**WHAT YOU SHOULD DO**
Lines below starting with the line with "WordPress (571, 396)" and going on through the line with "ENDURO (466, 43)" must be output exactly; the rest of the records must be left out.

**WORKING DATA**
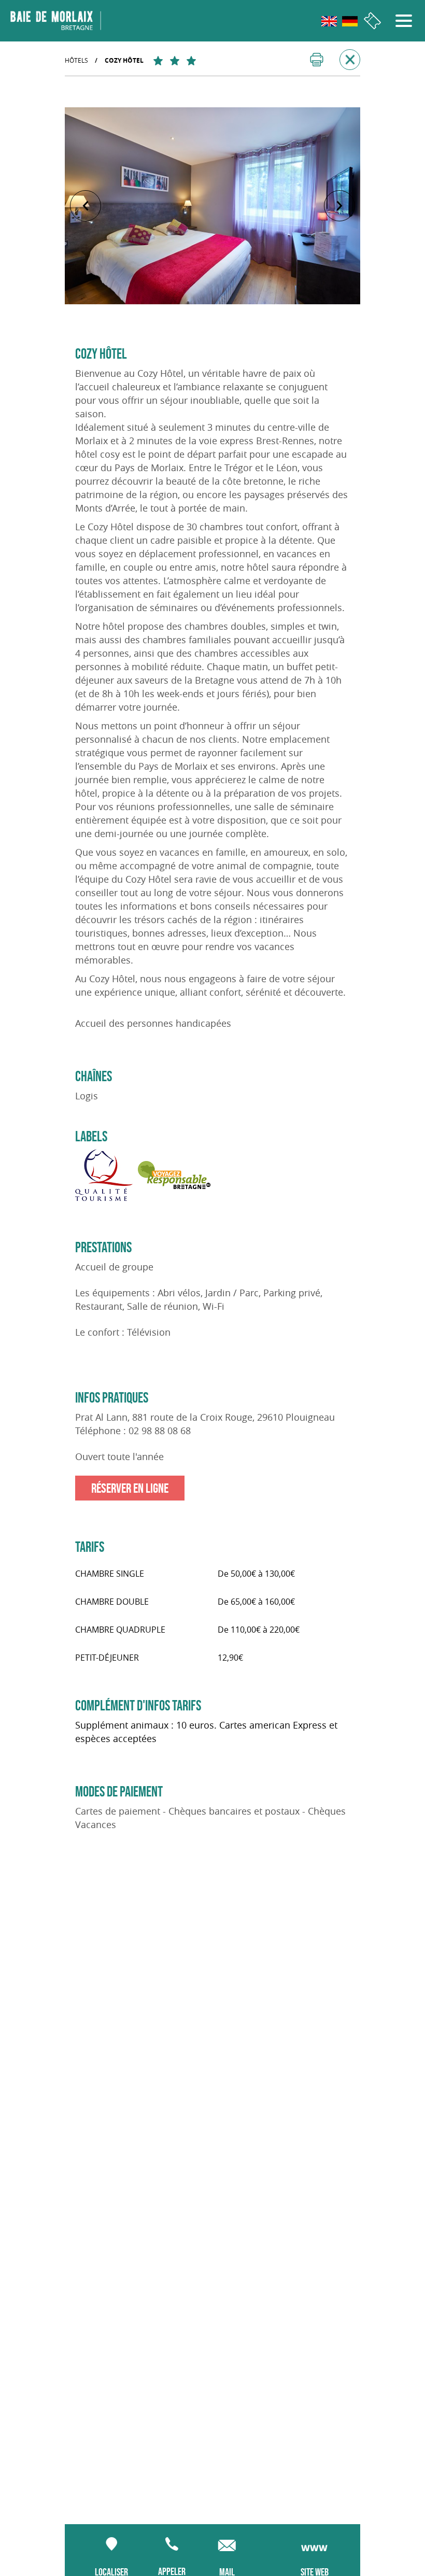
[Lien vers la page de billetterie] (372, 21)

* * *

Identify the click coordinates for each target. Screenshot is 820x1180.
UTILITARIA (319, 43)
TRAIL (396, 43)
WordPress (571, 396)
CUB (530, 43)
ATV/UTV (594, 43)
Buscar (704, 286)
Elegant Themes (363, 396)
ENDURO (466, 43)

--

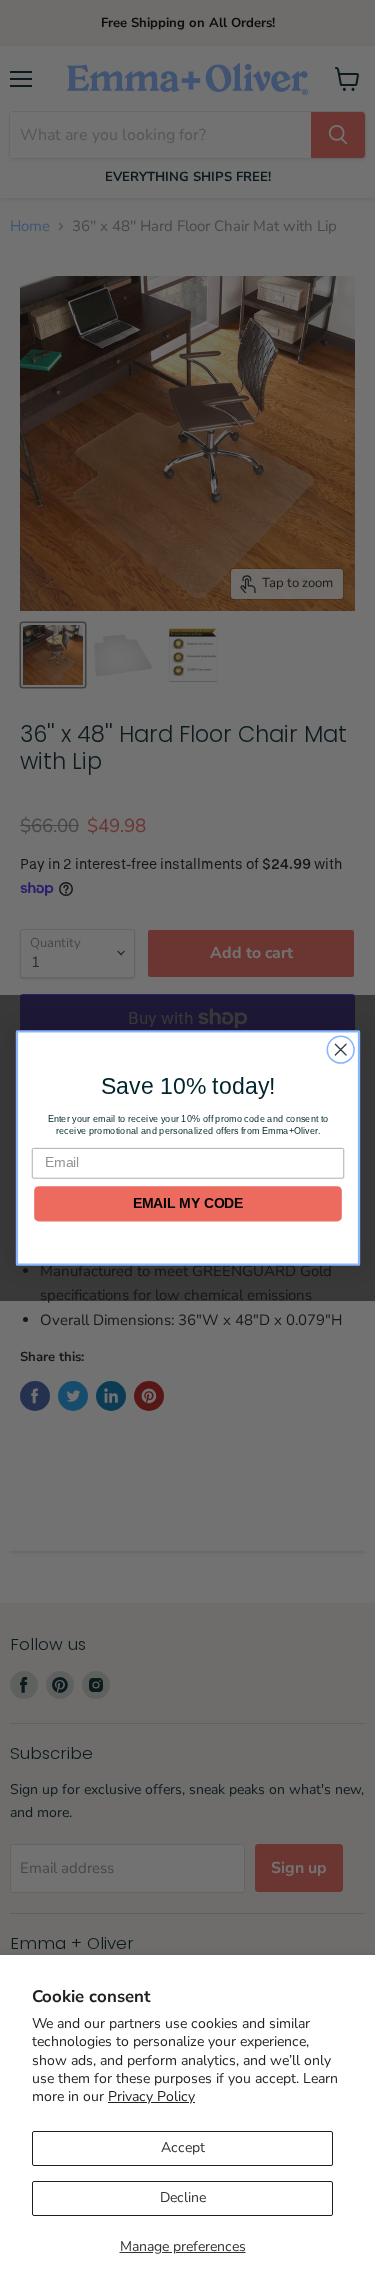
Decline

**ANSWER SPACE**
WordPress (571, 396)
CUB (530, 43)
ATV/UTV (594, 43)
Buscar (704, 286)
Elegant Themes (363, 396)
ENDURO (466, 43)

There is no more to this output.